The purpose of this study is to evaluate the benefits and risks of conversion of existing adolescent kidney allograft recipients aged 12 to less than 18 years of age to a belatacept-based immunosuppressive regimen as compared to continuation of a calcineurin inhibitor-based regimen and their adherence to immunosuppressive medications.

Condition or Disease Intervention/Treatment Phase
Phase 3

Study Design

Study Type:
Interventional
Anticipated Enrollment :
102 participants
Allocation:
Randomized
Intervention Model:
Parallel Assignment
Masking:
None (Open Label)
Primary Purpose:
Treatment
Official Title:
A Prospective, Open-label, Multicenter, Randomized Study to Evaluate the Benefits and Risks of Conversion of Existing Adolescent Renal Allograft Recipients Aged 12 to Less Than 18 Years of Age to a Belatacept-based Immunosuppressive Regimen as Compared to Continuation of a Calcineurin Inhibitor-based Regimen, and Their Adherence to Immunosuppressive Medications
Actual Study Start Date :
Jul 21, 2021
Anticipated Primary Completion Date :
May 25, 2026
Anticipated Study Completion Date :
Jan 7, 2028

Arms and Interventions

Arm Intervention/Treatment
Experimental: Arm 1: Conversion from a CNI- to belatacept-based regimen after a period of overlap

Conversion followed by tapering and discontinuation of the calcineurin inhibitor (CNI)

Biological: Belatacept
Specified dose on specified days
Other Names:
  • Nulojix

    • Drug: Tacrolimus
    Specified dose on specified days

    Drug: Cyclosporine A
    Specified dose on specified days

    Drug: Mycophenolate Mofetil
    Specified dose on specified days

    Drug: Enteric Coated Mycophenolate Sodium
    Specified dose on specified days

    Drug: Corticosteroids
    Specified dose on Specified days
    Active Comparator: Arm 2: Continue calcineurin inhibitor-based regimen

    Drug: Tacrolimus
    Specified dose on specified days

    Drug: Cyclosporine A
    Specified dose on specified days

    Drug: Mycophenolate Mofetil
    Specified dose on specified days

    Drug: Enteric Coated Mycophenolate Sodium
    Specified dose on specified days

    Drug: Corticosteroids
    Specified dose on Specified days

    Outcome Measures

    Primary Outcome Measures

    1. Proportion of participants who survive with a functional graft with estimated glomerular filtration rate (eGFR) > 30 mL/min/1.73 m2 (updated Schwartz formula) at 24 months post-randomization [24 months]

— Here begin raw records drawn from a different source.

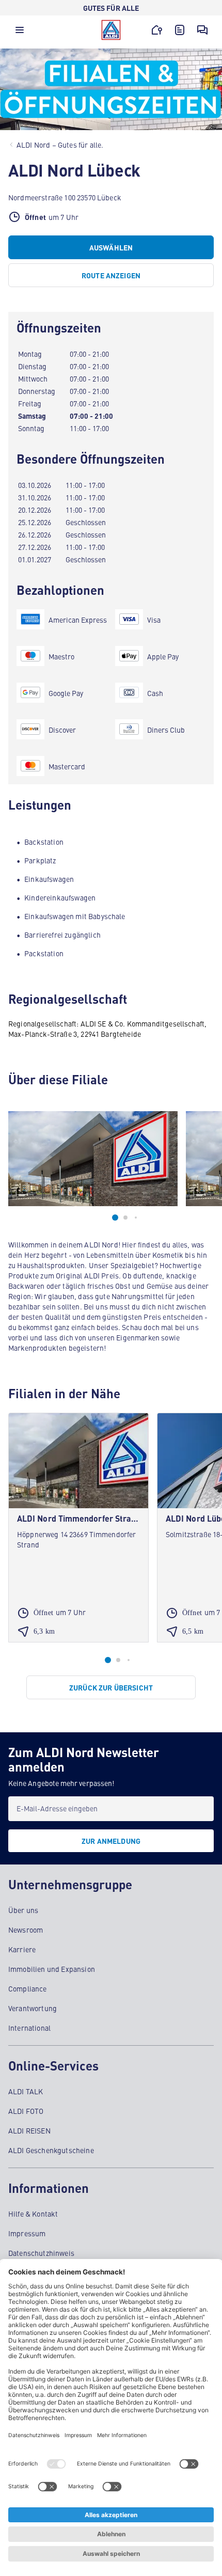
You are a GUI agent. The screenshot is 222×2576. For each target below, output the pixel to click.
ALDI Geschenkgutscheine (51, 2150)
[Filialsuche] (157, 30)
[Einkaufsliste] (179, 30)
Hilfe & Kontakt (33, 2213)
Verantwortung (32, 2008)
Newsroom (25, 1929)
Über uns (23, 1910)
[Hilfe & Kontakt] (202, 30)
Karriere (22, 1949)
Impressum (26, 2233)
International (29, 2027)
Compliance (27, 1988)
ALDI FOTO (25, 2111)
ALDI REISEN (29, 2130)
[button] (19, 32)
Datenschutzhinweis (41, 2253)
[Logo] (111, 30)
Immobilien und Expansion (51, 1969)
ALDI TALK (25, 2091)
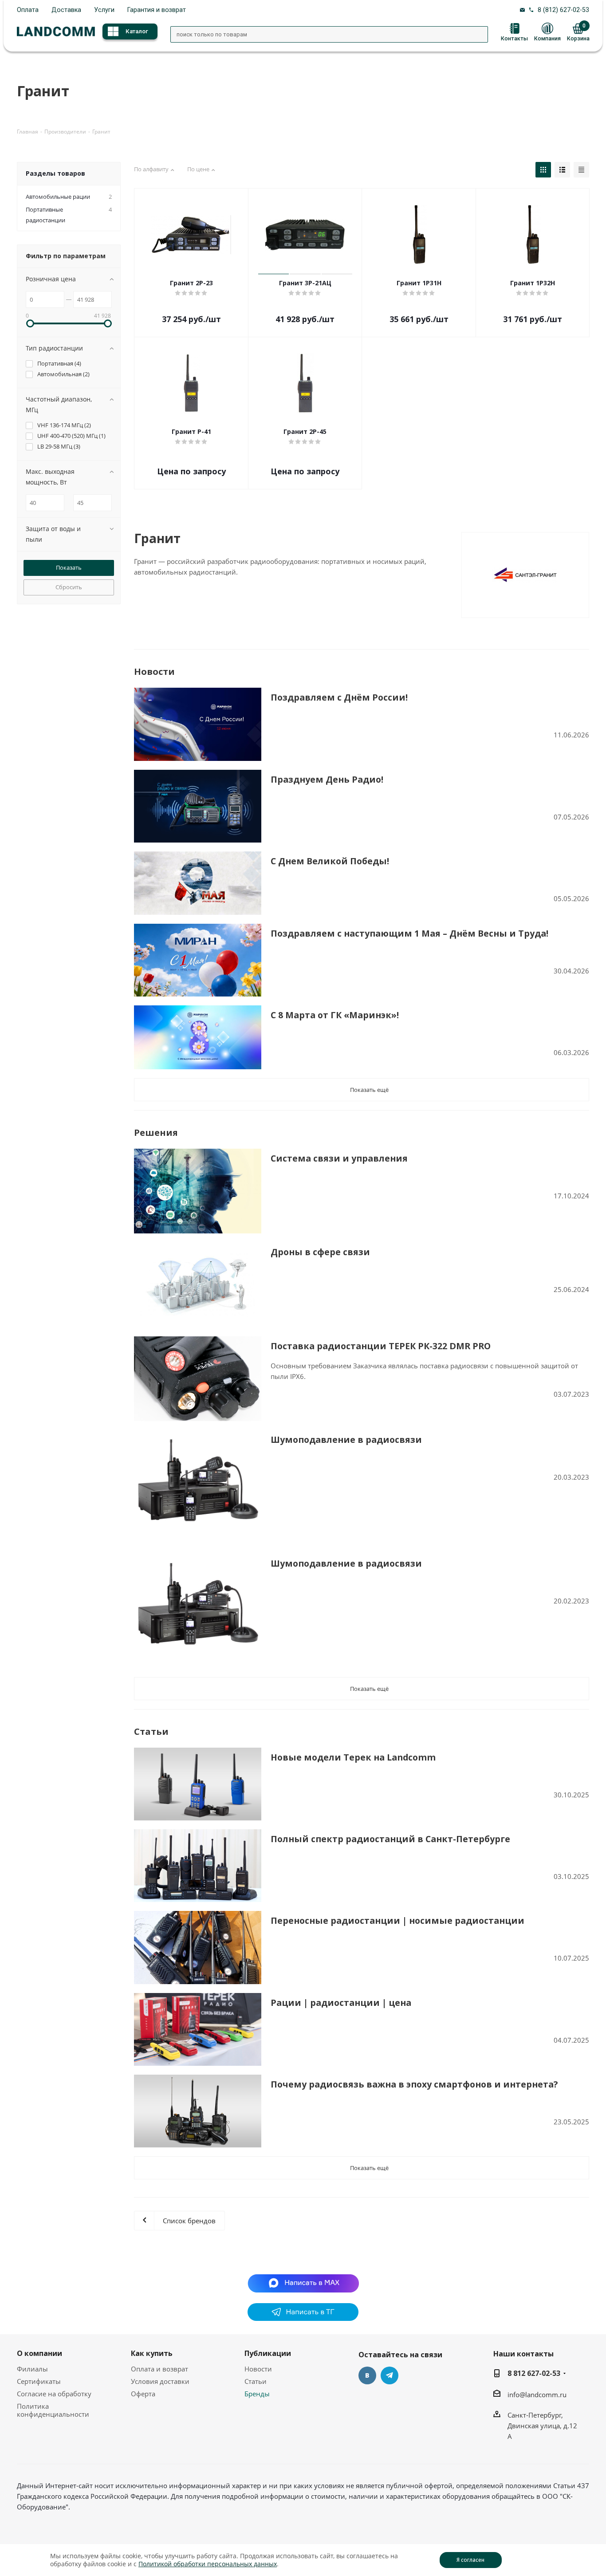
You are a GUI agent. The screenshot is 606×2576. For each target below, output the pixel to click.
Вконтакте (367, 2375)
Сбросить (68, 587)
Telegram (389, 2375)
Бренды (257, 2393)
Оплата (28, 9)
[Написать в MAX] (303, 2282)
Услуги (104, 9)
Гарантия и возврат (156, 9)
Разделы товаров (55, 173)
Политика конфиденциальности (53, 2410)
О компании (39, 2353)
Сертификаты (39, 2381)
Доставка (66, 9)
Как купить (152, 2353)
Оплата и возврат (159, 2368)
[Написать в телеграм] (303, 2318)
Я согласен (470, 2560)
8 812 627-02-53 (534, 2373)
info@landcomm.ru (537, 2394)
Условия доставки (160, 2381)
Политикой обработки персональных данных (207, 2564)
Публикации (267, 2353)
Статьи (255, 2381)
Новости (258, 2368)
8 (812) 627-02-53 (563, 10)
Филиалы (32, 2368)
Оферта (143, 2393)
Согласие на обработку (54, 2393)
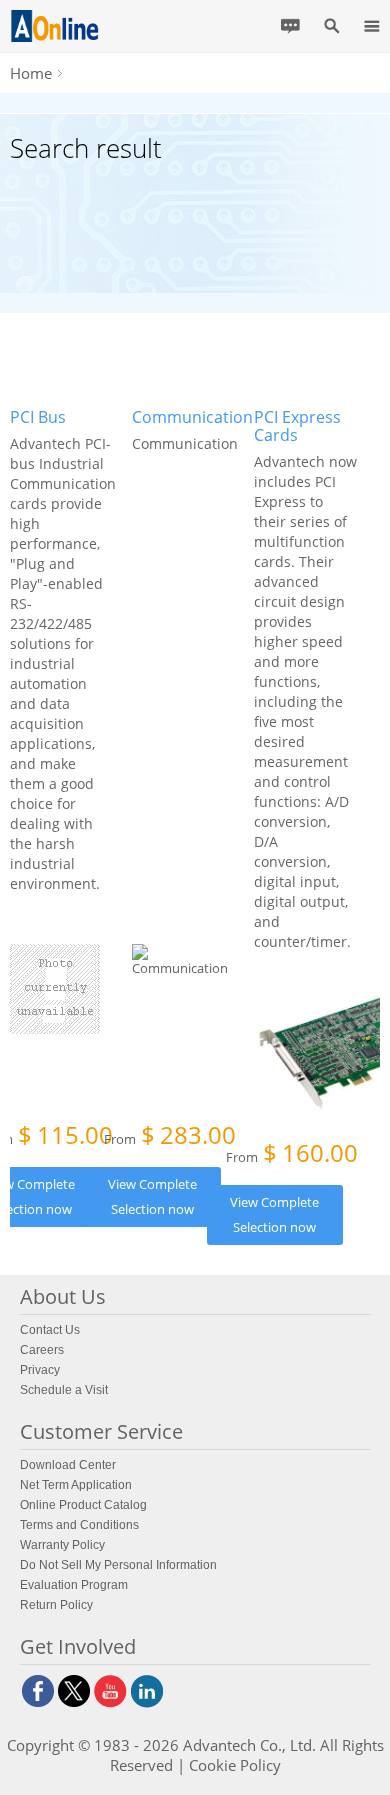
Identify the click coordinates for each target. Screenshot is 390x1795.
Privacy (40, 1370)
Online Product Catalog (83, 1505)
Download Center (68, 1465)
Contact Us (50, 1330)
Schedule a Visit (64, 1390)
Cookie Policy (235, 1765)
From (170, 1137)
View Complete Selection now (152, 1196)
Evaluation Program (74, 1585)
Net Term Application (76, 1485)
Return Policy (56, 1605)
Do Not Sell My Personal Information (118, 1565)
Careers (42, 1350)
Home (31, 73)
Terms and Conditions (79, 1525)
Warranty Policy (62, 1545)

    Secondary Outcome Measures

    1. Participant and graft survival: Proportion of participants who survive with a functioning graft [6 and 12 months]

    2. Participant and graft survival: Proportion of participants who survive [6, 12, and 24 months]

    3. Participant and graft survival: Proportion of participants who experience death-censored graft loss [6, 12, and 24 months]

    4. Acute rejection: Incidence of clinically suspected biopsy-proven acute rejection (BPAR) [3, 6, 12, and 24 months]

    5. Acute rejection: Severity of clinically suspected, biopsy confirmed rejection as determined by locally and centrally reviewed histopathology [3, 6, 12, and 24 months]

    6. Renal function as assessed by: Serum creatinine concentration [Up to 24 months]

    7. Renal function as assessed by: Estimated GFR (eGFR per updated Schwartz combined equation) [Up to 24 months]

    8. Renal function as assessed by: eGFR per updated bedside Schwartz approximating equation [Up to 24 months]

    9. Renal function as assessed by: eGFR per Full Age Spectrum (FAS) equation of Potell et al [Up to 24 months]

    10. Renal function as assessed by: eGFR per age and sex-dependent equation of Pierce et al [Up to 24 Months]

    11. Proteinuria, as assessed by urinary protein:creatinine ratio (UPCR), as determined from single-voided urine specimens [Up to 24 months]

    12. Slope of change in eGFR over time, as assessed by baseline-adjusted mean eGFR determinations at protocol-specified study visits [Up to 24 months]

    13. Adherence to immunosuppressive medications as assessed by variation in calcineurin inhibitor pre-dose whole blood concentrations by summaries over time of monitored adherence to orally administered immunosuppressive medications [up to 24 months]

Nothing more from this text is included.